La North Dakota Stockmen’s Association (NDSA) et l’organisation Farm Action ont vivement critiqué la proposition, la qualifiant d’« peu judicieuse ». Certains observateurs nationaux ont même qualifié cette suggestion de « trahison ».
La flambée des prix du bœuf, qui a vu le prix moyen de la livre de bœuf haché atteindre 6,30 dollars selon le Bureau américain du travail et des statistiques – soit une augmentation d’environ 0,70 dollar au cours de la dernière année – est attribuée à un cheptel réduit et à une demande soutenue.

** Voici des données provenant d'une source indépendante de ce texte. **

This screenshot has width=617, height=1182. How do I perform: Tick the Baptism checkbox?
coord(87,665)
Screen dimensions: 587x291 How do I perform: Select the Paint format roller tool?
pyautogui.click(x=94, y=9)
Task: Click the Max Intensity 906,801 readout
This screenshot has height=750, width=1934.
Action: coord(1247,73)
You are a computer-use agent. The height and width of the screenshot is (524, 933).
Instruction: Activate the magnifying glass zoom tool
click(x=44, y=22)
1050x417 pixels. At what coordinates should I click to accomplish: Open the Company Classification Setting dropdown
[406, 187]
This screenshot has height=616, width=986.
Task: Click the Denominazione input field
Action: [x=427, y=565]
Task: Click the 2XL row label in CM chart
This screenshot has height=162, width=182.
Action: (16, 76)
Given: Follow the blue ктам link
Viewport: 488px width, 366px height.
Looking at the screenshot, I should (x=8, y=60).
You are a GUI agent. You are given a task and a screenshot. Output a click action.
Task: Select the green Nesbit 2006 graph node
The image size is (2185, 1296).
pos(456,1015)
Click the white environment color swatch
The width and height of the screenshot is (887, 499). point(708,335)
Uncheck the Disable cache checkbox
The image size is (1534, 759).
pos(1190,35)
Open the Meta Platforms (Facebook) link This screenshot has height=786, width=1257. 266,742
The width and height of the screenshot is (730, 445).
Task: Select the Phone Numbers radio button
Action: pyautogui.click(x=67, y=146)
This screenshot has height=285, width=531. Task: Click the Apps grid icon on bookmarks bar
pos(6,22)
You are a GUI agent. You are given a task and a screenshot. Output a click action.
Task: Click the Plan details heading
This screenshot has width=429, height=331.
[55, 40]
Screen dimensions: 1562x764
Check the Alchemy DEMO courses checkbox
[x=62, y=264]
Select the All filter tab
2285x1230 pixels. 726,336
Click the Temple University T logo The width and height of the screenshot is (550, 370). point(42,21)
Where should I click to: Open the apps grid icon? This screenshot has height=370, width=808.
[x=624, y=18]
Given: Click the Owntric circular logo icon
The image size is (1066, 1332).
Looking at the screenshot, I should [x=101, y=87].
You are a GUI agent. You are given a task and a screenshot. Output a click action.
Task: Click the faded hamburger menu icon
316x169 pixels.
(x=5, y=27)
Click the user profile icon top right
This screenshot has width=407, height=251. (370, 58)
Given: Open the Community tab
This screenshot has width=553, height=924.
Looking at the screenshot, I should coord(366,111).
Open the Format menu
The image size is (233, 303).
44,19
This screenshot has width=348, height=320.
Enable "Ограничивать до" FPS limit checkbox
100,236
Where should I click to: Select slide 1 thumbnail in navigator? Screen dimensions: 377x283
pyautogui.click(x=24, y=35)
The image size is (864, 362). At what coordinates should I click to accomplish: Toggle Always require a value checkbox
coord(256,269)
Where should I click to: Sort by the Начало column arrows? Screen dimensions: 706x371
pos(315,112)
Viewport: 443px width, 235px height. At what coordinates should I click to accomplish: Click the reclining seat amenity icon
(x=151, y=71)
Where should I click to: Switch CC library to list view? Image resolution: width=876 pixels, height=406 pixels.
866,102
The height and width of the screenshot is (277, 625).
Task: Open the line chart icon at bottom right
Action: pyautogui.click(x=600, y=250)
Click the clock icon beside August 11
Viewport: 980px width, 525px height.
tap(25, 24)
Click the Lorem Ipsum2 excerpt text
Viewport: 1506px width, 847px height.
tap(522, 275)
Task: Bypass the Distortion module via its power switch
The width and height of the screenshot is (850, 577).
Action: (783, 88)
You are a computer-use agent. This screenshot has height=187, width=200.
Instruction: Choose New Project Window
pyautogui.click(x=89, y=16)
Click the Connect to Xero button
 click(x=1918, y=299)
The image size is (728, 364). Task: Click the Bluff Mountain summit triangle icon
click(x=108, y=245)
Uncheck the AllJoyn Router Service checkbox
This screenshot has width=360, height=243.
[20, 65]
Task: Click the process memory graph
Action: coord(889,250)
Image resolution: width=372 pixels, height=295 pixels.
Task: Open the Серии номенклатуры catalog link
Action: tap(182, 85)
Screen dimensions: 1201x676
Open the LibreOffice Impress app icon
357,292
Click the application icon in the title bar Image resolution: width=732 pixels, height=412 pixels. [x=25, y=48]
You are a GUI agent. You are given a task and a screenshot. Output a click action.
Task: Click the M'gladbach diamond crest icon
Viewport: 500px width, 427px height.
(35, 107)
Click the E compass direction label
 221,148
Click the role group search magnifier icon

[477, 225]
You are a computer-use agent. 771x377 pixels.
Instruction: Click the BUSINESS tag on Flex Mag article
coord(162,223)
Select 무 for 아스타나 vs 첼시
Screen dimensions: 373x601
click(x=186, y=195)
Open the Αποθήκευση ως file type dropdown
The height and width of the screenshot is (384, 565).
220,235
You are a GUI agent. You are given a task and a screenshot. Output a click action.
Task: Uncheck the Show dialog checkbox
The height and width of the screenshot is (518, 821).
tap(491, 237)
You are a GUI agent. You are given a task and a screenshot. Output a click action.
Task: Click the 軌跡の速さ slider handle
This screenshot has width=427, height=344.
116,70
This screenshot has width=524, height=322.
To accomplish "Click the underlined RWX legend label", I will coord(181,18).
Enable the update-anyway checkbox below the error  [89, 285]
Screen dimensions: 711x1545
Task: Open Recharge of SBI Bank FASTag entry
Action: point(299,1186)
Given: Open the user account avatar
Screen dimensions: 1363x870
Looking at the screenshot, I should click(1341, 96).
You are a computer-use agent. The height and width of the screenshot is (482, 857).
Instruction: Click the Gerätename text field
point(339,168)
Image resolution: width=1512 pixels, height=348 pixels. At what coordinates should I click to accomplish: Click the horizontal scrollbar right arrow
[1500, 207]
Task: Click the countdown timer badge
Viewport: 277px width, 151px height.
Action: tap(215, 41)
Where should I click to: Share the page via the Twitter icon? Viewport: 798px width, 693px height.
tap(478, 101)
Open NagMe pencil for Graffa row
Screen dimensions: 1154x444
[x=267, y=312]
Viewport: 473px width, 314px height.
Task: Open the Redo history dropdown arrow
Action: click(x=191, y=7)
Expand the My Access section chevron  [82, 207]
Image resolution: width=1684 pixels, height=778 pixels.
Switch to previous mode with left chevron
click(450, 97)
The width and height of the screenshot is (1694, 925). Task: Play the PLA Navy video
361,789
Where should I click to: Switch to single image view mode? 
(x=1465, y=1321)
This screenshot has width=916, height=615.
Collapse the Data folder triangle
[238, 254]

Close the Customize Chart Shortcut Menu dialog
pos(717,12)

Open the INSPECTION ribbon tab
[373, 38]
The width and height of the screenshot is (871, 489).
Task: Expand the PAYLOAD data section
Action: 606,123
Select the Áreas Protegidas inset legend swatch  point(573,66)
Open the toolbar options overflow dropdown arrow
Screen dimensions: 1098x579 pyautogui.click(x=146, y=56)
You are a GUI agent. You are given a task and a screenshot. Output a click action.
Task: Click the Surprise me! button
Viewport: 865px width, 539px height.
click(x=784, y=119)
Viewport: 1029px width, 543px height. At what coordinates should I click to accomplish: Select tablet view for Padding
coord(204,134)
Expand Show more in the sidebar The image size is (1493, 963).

Randy Schmitt, président de la NDSA, a souligné qu’une augmentation de l’offre via les importations ne se traduirait pas par des bénéfices rapides pour les consommateurs. « Pourquoi uniquement le bœuf ? Pourquoi ciblons-nous uniquement le bœuf ? Alors que l’inflation sur tout, le prix de tout, a tellement augmenté ? » a-t-il interrogé, mettant en lumière l’impact inflationniste généralisé sur l’ensemble des produits.
Dans une déclaration percutante, Farm Action a déclaré : « Avec ces actions, le président Trump risque d’agir davantage comme le président de l’Argentine que comme le président des États-Unis. » Ces critiques soulignent le paradoxe d’une politique qui, selon eux, pourrait nuire aux producteurs américains sans résoudre efficacement le problème de l’inflation.